Entrepreneurship in China:
The Emergence of Private Sector
By Andrew Atherton and Alex Newmann
中国的商业文化与发展在中国古代的历史发展的进程中,占据了重要的一席之地,在新中国成立后,私营经济的发展也构成了我国国民经济发展的重要动力。考察和了解中国的私营企业的发展历史及现状对了解中国崛起有着关键作用。
但正如作者Atherton和Newmann在书中提到的那样,商人在古代历史中的地位实际非常之低。在过去,“市农工商”的等级划分使得中国形成了一种侧重于考学为官的文化,而不重视工商业的发展。这导致了过去经济停滞,甚至使得国民积贫积弱。清朝灭亡后,商业与商人的情况有了改观。在新中国成立,尤其是改革开放以后,企业家的精神被逐渐重视,商人的生活地位日益提高,现在的中国市场氛围已经越来越鼓励创业精神,很多年轻人都投入到了创业大军中,中小企业蓬勃发展。根据Atherton和Newmann的考察,中国有几种主要的商业模式:一种以温州和浙江为代表,他们以网络为基础,主要从事劳动密集型的低成本手工业产业。另一种以广东和珠江三角区域的企业为代表,他们利用海外华侨,特别是香港和台湾地区的资本进行发展。还有一种是基于北京、上海等地的经济发展和技术水平来进行创业的模式。不少大城市的企业着眼于融资,例如小额贷款到风险投资和天使投资。本书对企业家和商业行为的考察主要是从创业增长的角度来了解的,虽然没有更多地提及大的社会背景,但即便如此,本书也非常清晰地给了大家一个了解中国的渠道。
China’s entrepreneurial culture is well known, but rarely has it been so precisely dissected and analyzed as in this book. An examination of development, context, form, people, governance and future of Chinese entrepreneurship, it is a highly useful examination of one of the key components underlying China’s rise.
Looked at historically, the very notion of an entrepreneurial Chinese is, as Atherton and Newmann suggest, in fact rather an odd one. The emphasis on Confucianism, a rigid hierarchical society and the educational emphasis on the official exam developed a culture focusing on legal and philosophical precepts, rather than the needs of commerce or industry. This led to economic stasis, military weakness, fall of the Qing Dynasty and the 1949 Revolution. After this, private commerce virtually disappeared.

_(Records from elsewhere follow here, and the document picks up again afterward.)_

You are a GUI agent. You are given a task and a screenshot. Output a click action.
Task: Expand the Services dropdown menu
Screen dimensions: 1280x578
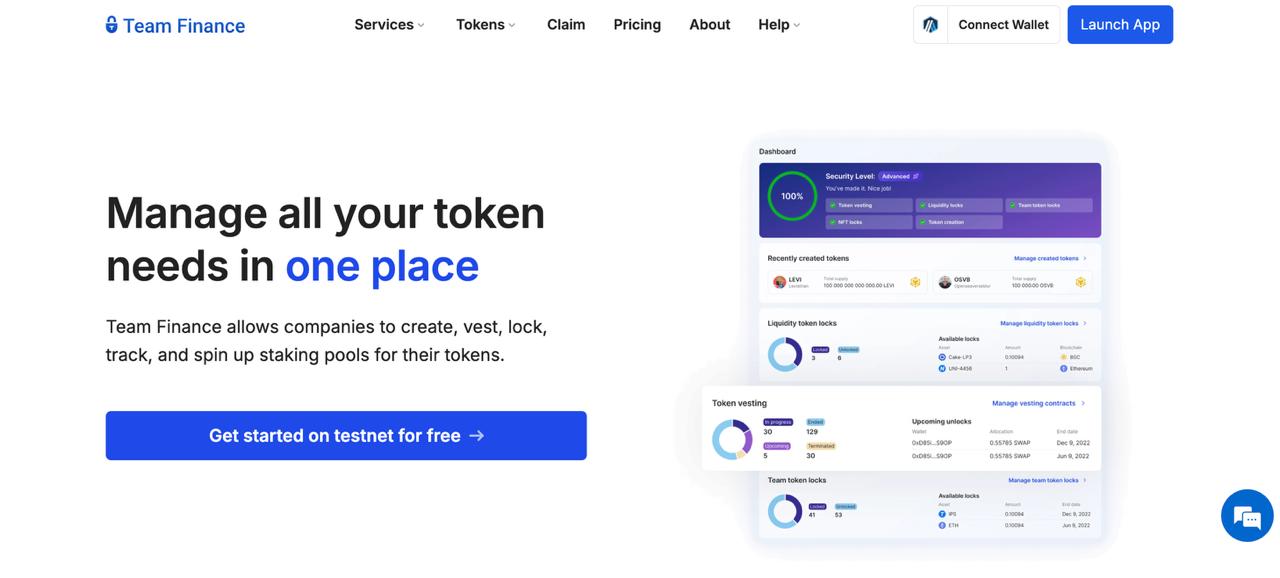pyautogui.click(x=389, y=25)
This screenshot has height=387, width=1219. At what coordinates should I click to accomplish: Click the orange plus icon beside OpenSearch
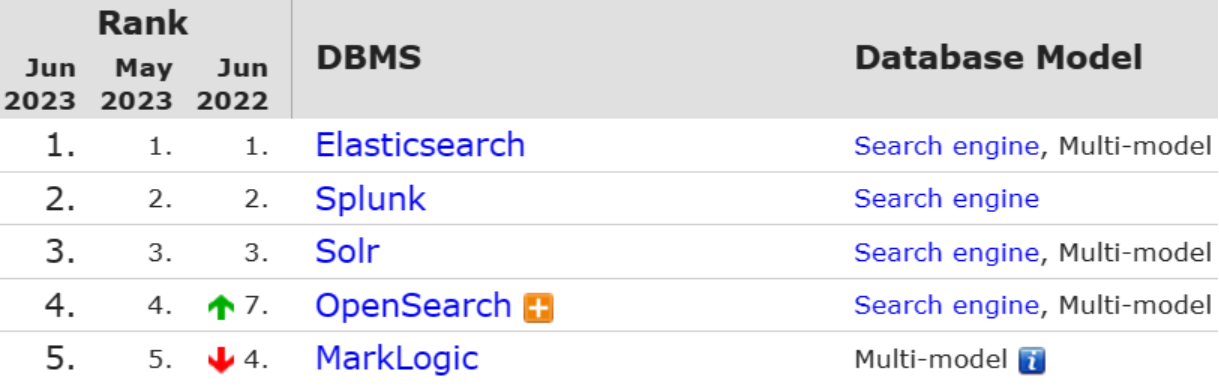pos(538,308)
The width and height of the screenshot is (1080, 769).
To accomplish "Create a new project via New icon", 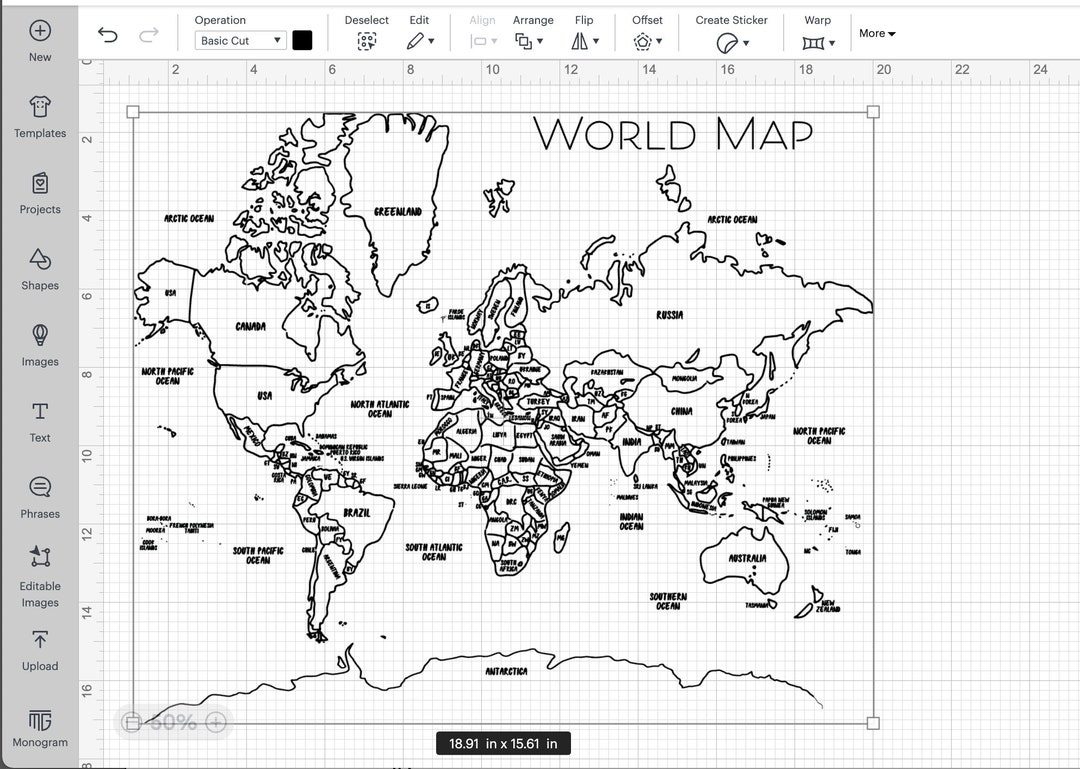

Yet, after 30 years of Maoism, entrepreneurship flourished as a result of reform and opening up. The authors are careful to note that success of market reforms and liberalization were not preordained and had to be fought for. Yet once undertaken, entrepreneurship flourished to a degree probably never before seen in history. The precise forms it has taken are discussed with exacting detail and academic rigor, which means this book is less concerned about telling a story or advance a hypothesis than to simply uncover the reality of the situation. But this is the nature of the book - it is more of an exploration than an argument.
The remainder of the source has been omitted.